TO DO:
Please filter the entries below, copying out each line that contains the string "dropdown".

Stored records
+ + + +
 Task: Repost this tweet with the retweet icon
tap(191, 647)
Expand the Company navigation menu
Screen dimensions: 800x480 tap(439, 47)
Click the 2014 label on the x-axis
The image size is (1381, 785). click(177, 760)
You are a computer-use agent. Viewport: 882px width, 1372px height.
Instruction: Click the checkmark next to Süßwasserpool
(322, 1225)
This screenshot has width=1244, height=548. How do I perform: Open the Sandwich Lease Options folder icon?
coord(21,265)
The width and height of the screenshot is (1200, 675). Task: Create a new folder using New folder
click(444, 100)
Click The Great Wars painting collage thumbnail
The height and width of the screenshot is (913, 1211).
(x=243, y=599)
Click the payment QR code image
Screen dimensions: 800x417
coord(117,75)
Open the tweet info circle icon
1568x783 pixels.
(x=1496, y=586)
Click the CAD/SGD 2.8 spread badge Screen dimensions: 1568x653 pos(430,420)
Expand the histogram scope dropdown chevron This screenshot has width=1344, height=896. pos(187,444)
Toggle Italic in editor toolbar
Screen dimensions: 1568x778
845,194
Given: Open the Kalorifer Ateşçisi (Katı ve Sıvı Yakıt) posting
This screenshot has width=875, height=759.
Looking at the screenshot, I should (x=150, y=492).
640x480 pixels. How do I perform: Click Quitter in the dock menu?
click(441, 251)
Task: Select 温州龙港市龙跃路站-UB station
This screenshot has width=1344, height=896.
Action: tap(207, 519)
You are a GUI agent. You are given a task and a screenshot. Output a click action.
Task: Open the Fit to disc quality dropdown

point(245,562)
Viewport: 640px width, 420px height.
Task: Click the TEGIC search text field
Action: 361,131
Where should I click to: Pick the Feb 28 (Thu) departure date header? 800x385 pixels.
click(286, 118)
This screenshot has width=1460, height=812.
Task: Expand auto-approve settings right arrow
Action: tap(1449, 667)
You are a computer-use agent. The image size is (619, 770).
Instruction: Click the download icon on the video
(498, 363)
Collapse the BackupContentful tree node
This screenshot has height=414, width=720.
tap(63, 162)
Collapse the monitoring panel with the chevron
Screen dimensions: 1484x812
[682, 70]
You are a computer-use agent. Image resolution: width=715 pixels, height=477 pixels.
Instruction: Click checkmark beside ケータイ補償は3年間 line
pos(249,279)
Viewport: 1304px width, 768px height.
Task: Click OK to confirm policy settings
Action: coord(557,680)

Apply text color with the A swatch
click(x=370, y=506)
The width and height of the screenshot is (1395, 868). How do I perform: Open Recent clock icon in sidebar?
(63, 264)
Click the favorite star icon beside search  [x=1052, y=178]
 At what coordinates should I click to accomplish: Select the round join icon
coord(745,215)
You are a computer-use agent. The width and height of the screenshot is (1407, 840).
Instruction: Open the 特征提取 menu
+ + + +
TASK SOLUTION:
Expand the histogram scope dropdown chevron This screenshot has width=1344, height=896. pos(187,444)
Task: Open the Fit to disc quality dropdown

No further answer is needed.